As the circulation of the first refrigerant in the first freezing circuit 10 and that of the second refrigerant in the second freezing circuit 20 are the same as in the first embodiment described above, their description will be dispensed with. The working fluid of the heat medium circuit 40 circulates in the sequence of the first heat exchanger 14→the second heat exchanger 22→the first heat exchanger 14 (see the bold arrow in FIG. 2). The circulation of the first refrigerant, the second refrigerant or the working fluid in the circuit 10, 20 or 40 respectively causes heat to be exchanged in the first heat exchanger 14 between the first refrigerant flowing in the first freezing circuit 10 and the low-pressure working fluid flowing in the heat medium circuit 40 and in the second heat exchanger 22 between the second refrigerant flowing in the second freezing circuit 20 and the low-pressure working fluid flowing in the heat medium circuit 40. These heat exchanges cause the refrigerated showcase C arranged on the interior A side to be refrigerated by the cooled second refrigerant.
In the cooling system of this embodiment, the working fluid flowing in the heat medium circuit 40 arranged on the interior A side is low in pressure. The low pressure of the working fluid means that the cooling system of this embodiment has no high-pressure piping on the interior A side, resulting in enhanced safety. The other effects and advantages of the cooling system shown in FIG. 2 are the same as those of the cooling system shown in FIG. 1.
In the first and second embodiments described above, the second freezing circuit 20 and the second heat exchanger 22 are arranged in the refrigerated showcase C, which is a machinery room, but this is not the only possible arrangement. For instance, the second freezing circuit 20 and the second heat exchanger 22 may as well be arranged within an air conditioning system, a freezer or a refrigerator, which is a thermal system.
The preferred embodiments described in this specification are only illustrative but not limiting.

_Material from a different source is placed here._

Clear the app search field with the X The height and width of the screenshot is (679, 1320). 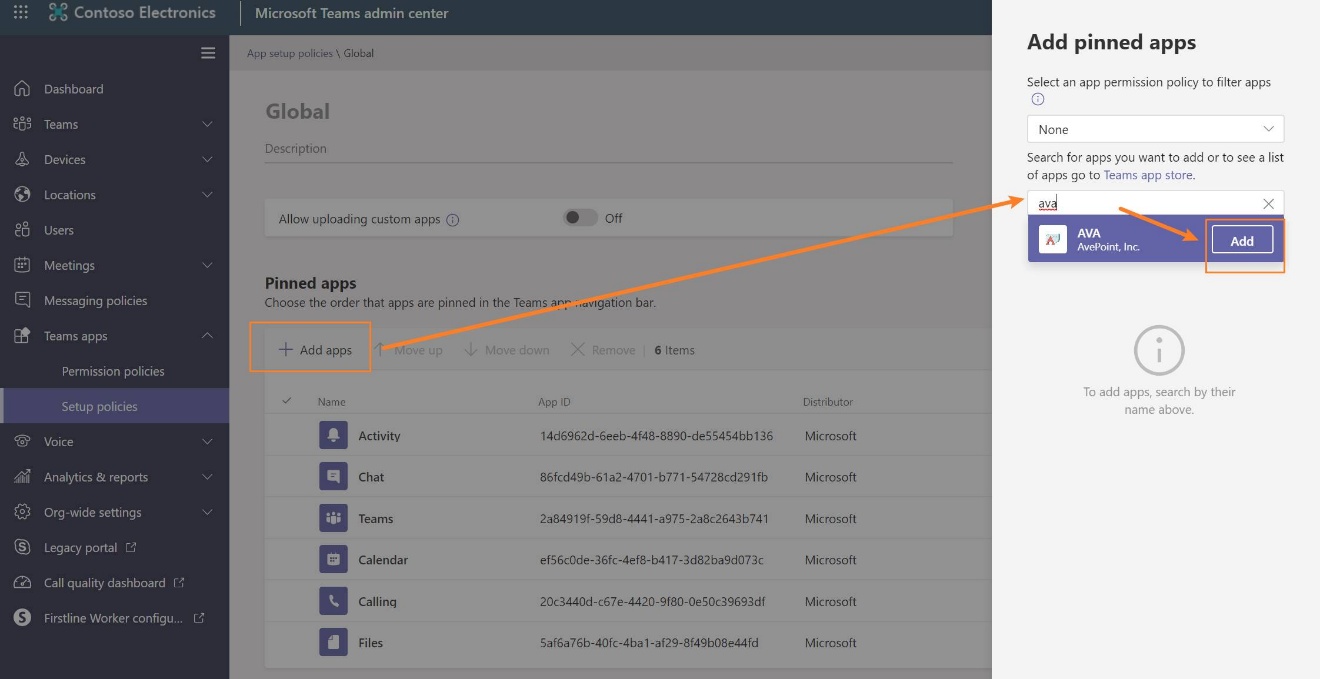tap(1268, 203)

The scope of the invention is stated in the appended claims, and all the variations that can be covered by the meanings of those claims are included in the present invention.

Claims

1. A cooling system comprising:

a first freezing circuit which comprises a first compressor, a first condenser, a first expansion mechanism and a first heat exchanger and in which a first refrigerant is circulated;

a second freezing circuit which comprises a second compressor, a second heat exchanger, a second expansion mechanism and an evaporator and in which a second refrigerant is circulated; and

a heat medium circuit in which a heat medium for exchanging heat between the first refrigerant of the first heat exchanger and the second refrigerant of the second heat exchanger is circulated, wherein:

the first freezing circuit is arranged on a exterior side and the second freezing circuit is arranged in a machinery room of a thermal system on a interior side.

2. The cooling system according to claim 1, wherein

the heat medium circuit is so configured that the heat medium is circulated between the first heat exchanger and the second heat exchanger with a pump.

3. The cooling system according to claim 1, wherein

the heat medium circuit is so configured that the heat medium is circulated between the first heat exchanger and the second heat exchanger with a thermo-siphon.

4. The cooling system according to claim 1, wherein

the first refrigerant is ammonia.

5. The cooling system according to claim 1, wherein

the second refrigerant is carbon dioxide.